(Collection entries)
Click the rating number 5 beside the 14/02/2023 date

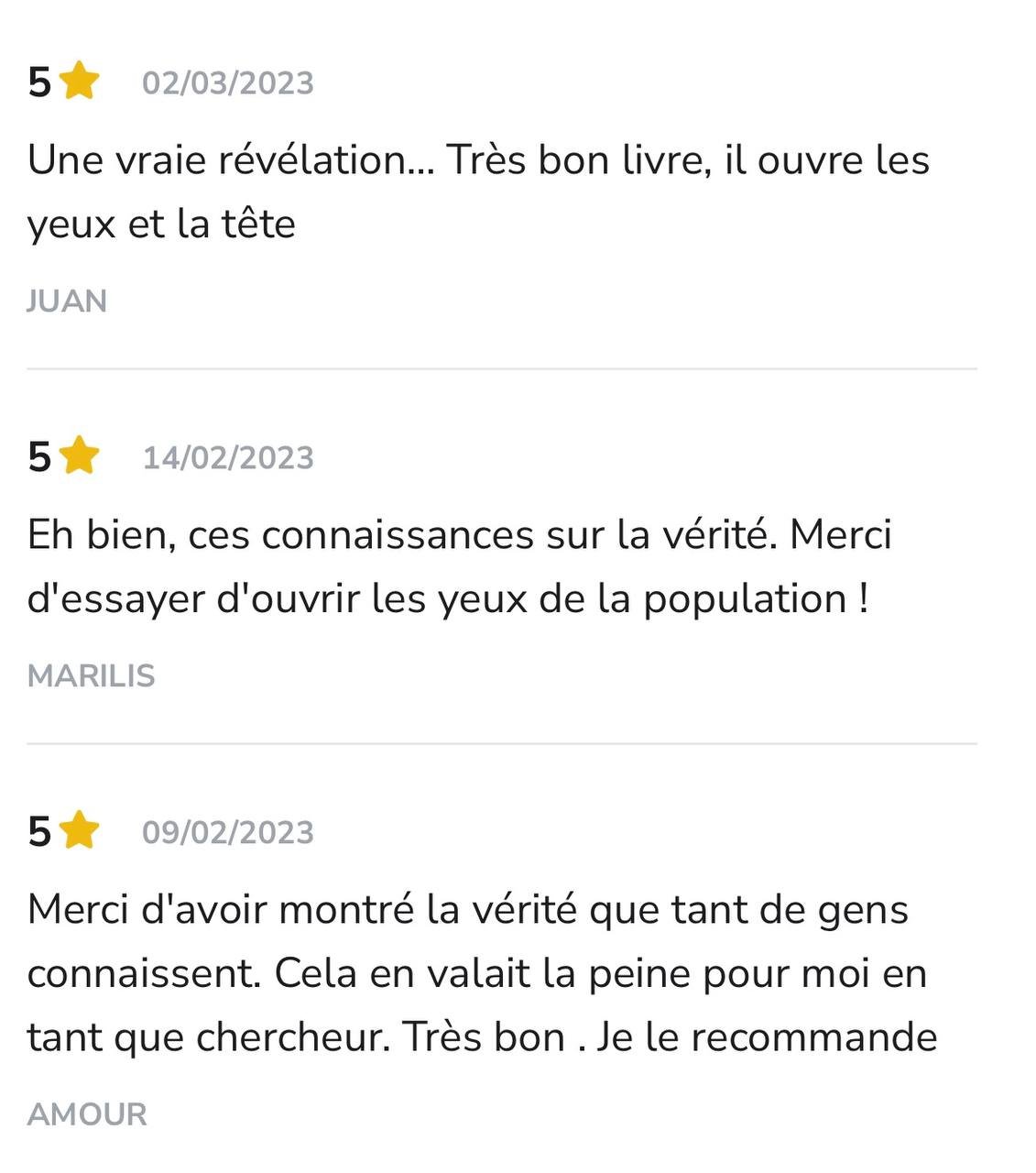tap(39, 457)
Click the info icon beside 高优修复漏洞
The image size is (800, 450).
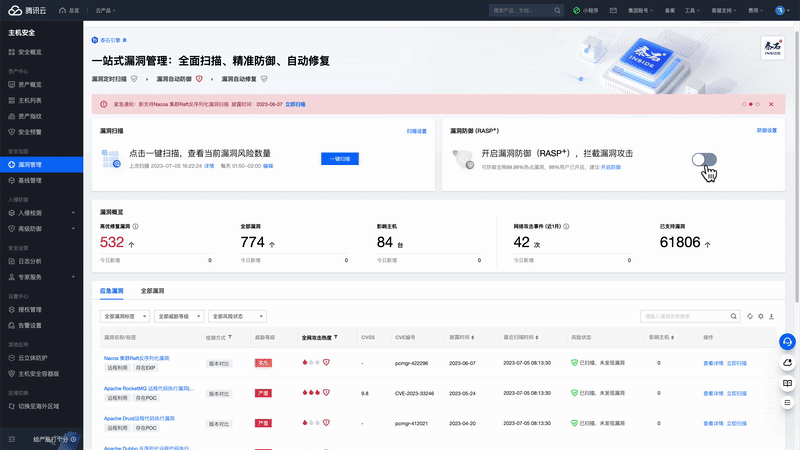(x=135, y=227)
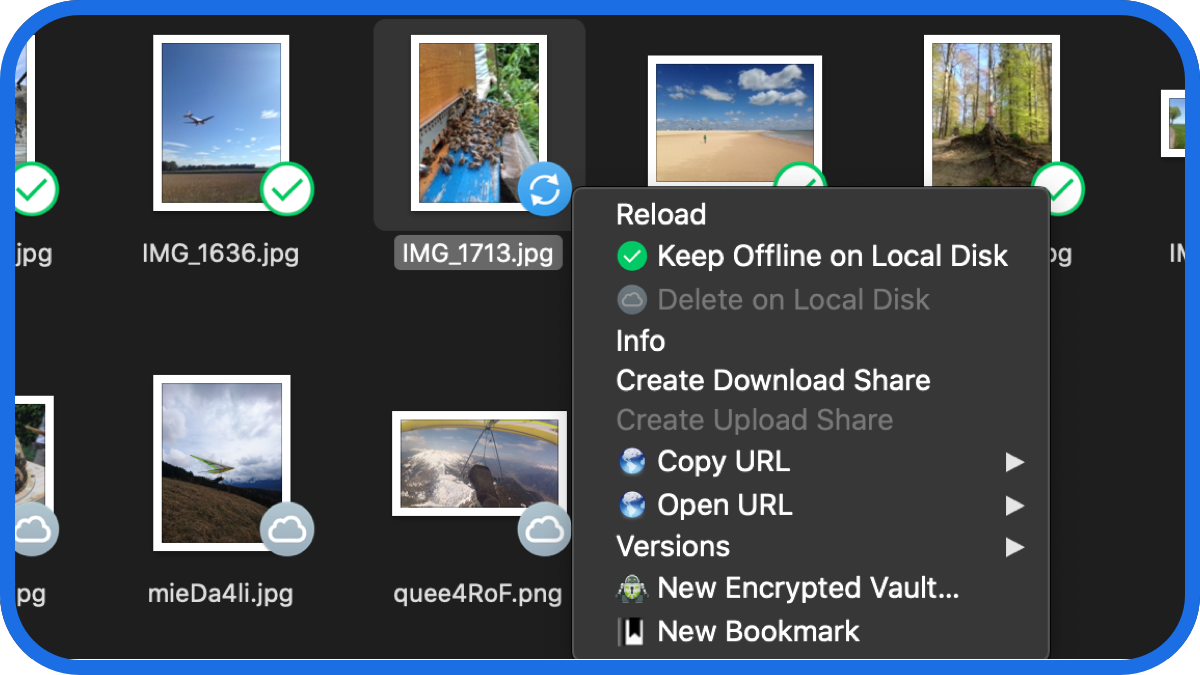Click the IMG_1713.jpg filename label
This screenshot has width=1200, height=675.
(x=478, y=253)
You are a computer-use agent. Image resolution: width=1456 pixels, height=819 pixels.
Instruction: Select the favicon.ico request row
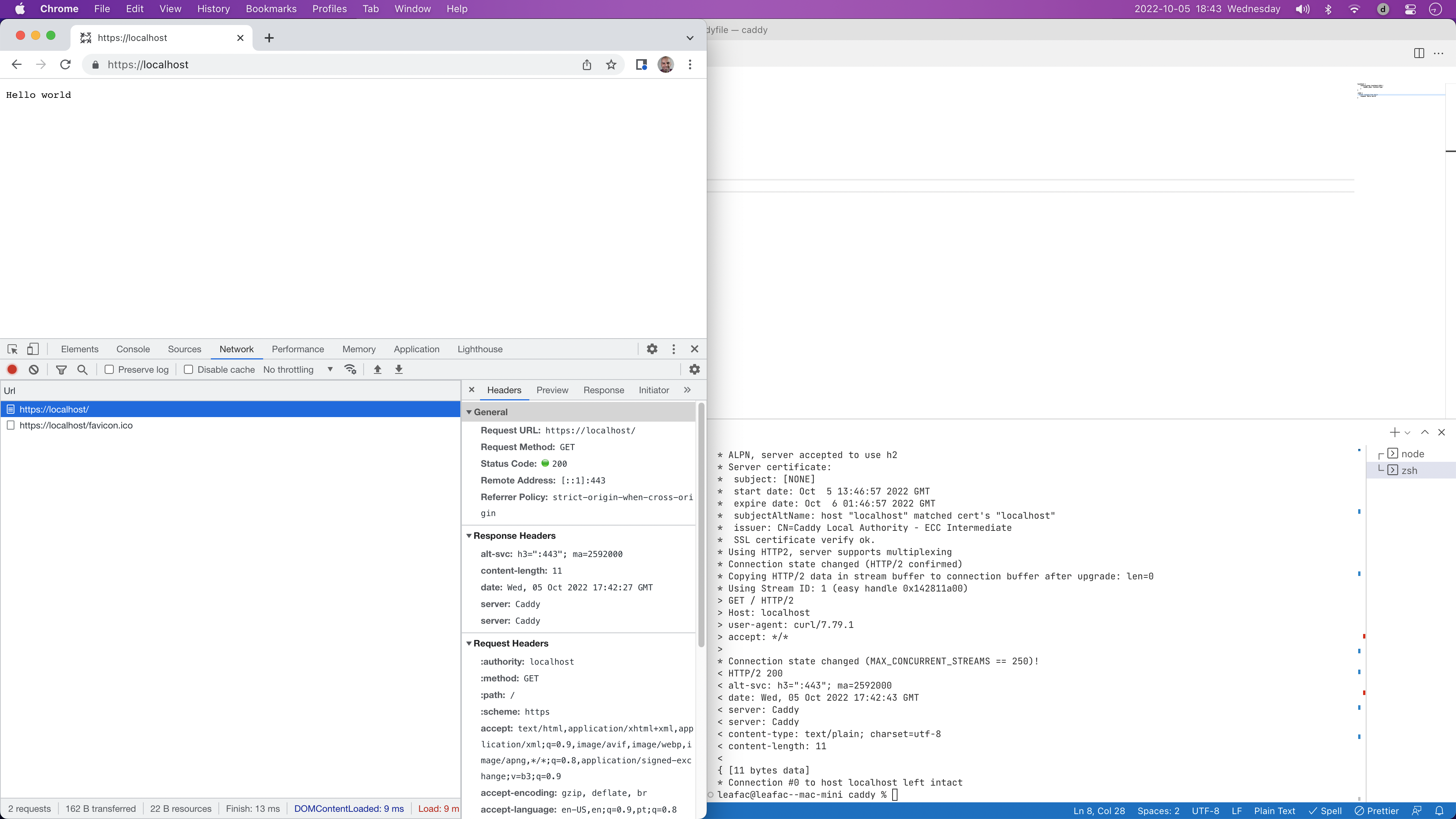[76, 425]
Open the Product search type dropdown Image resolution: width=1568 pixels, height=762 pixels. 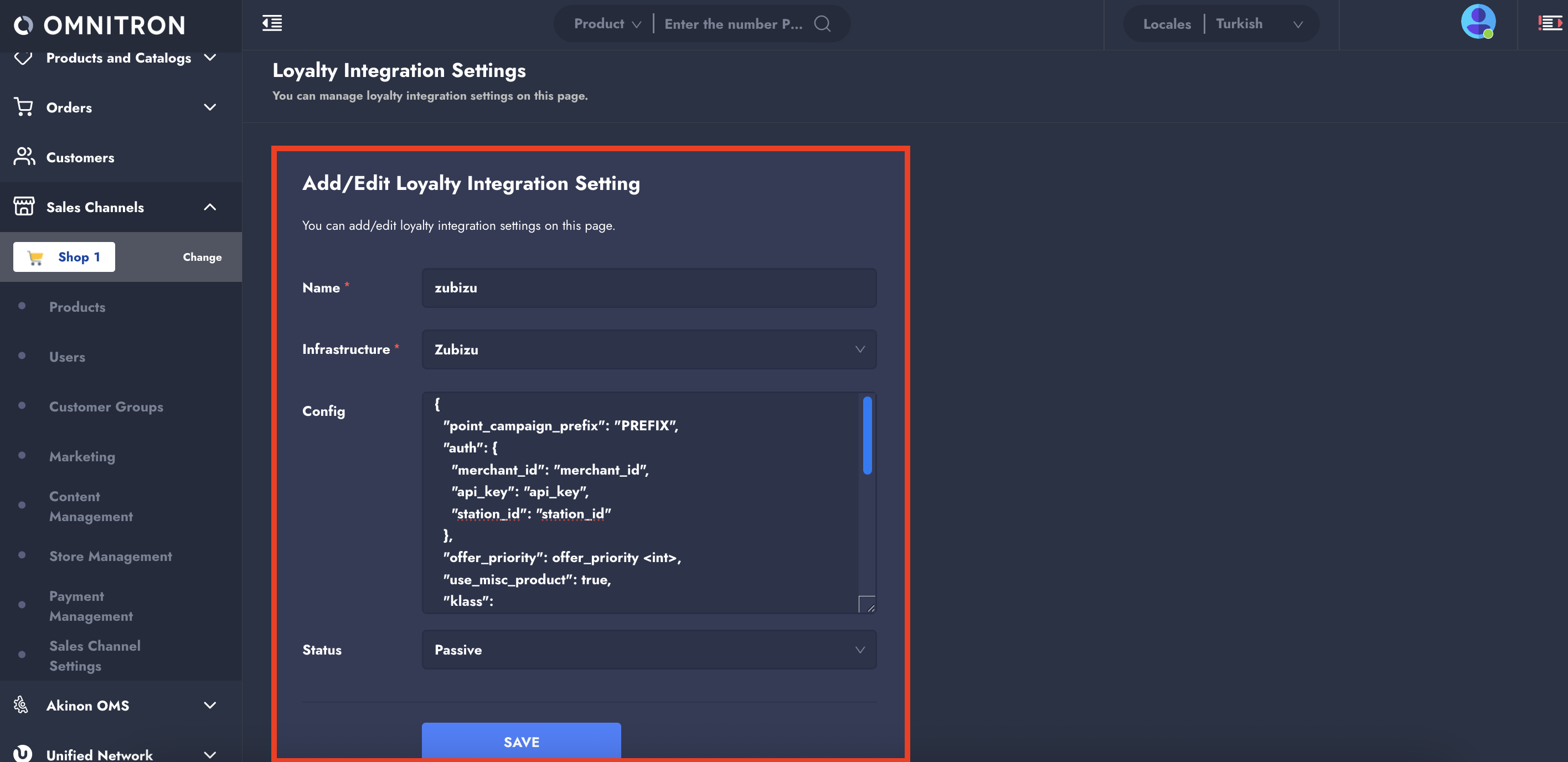607,24
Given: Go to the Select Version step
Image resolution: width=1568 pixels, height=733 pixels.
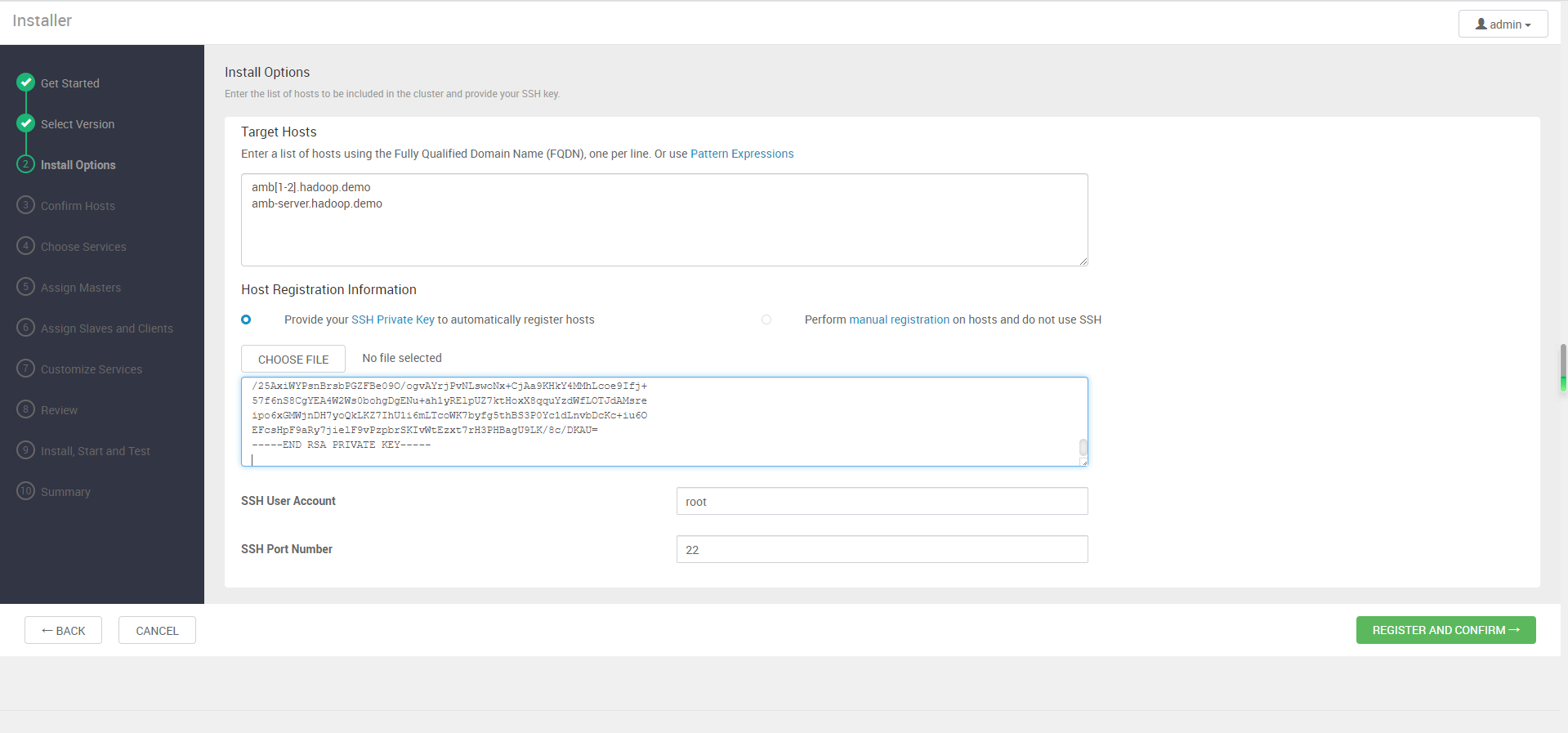Looking at the screenshot, I should pos(78,124).
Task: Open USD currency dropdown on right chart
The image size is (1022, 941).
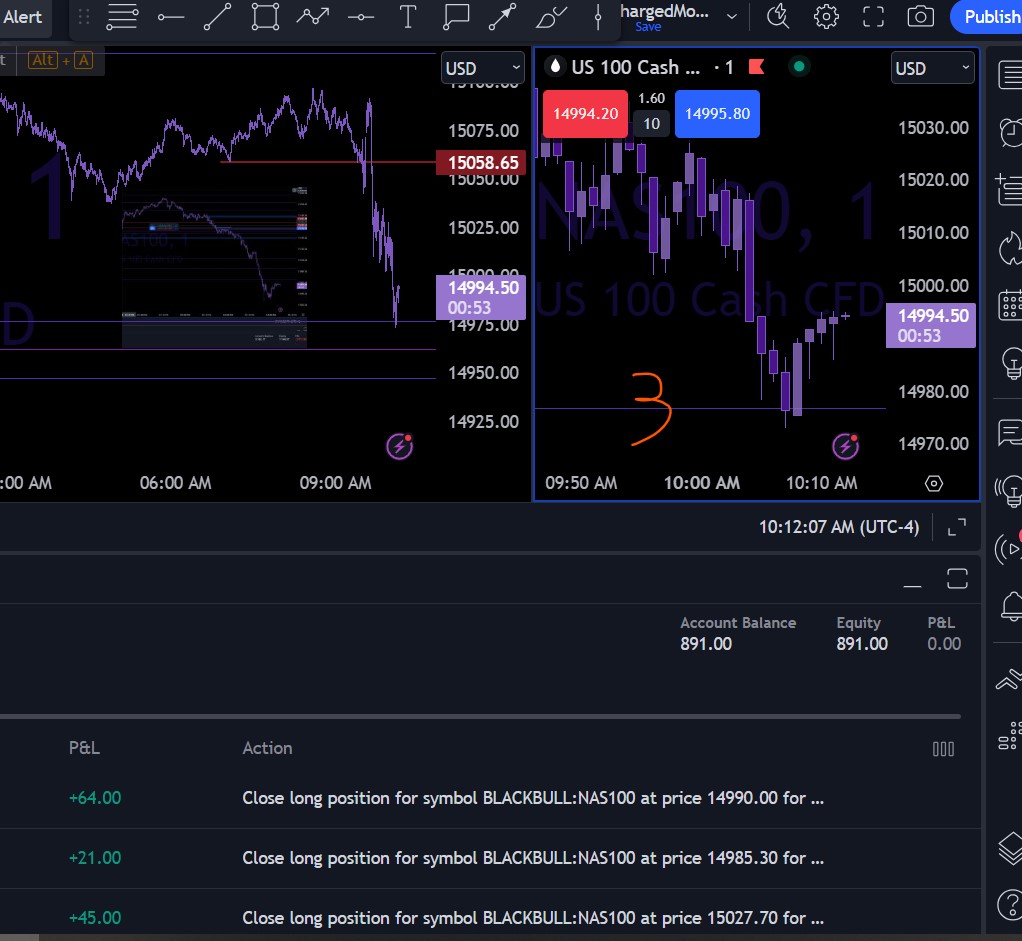Action: 932,68
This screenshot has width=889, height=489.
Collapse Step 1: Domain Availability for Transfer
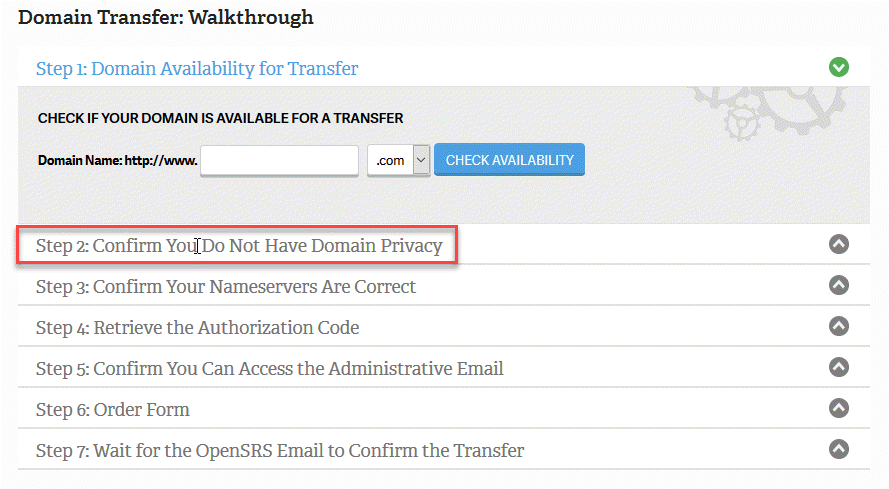[197, 69]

### [Task requirements]
Please give the entries again from the line with "Given: Go to the Select Version step" through the end of the entries, swapping "chart" for "graph" and keeping all else unchanged. Leave the pictures out of your answer.

### [Answer to the problem]
Given: Go to the Select Version step
Image resolution: width=1568 pixels, height=733 pixels.
Looking at the screenshot, I should pos(78,124).
Task: Open USD currency dropdown on right graph
The image size is (1022, 941).
Action: 932,68
This screenshot has width=889, height=489.
Collapse Step 1: Domain Availability for Transfer
[197, 69]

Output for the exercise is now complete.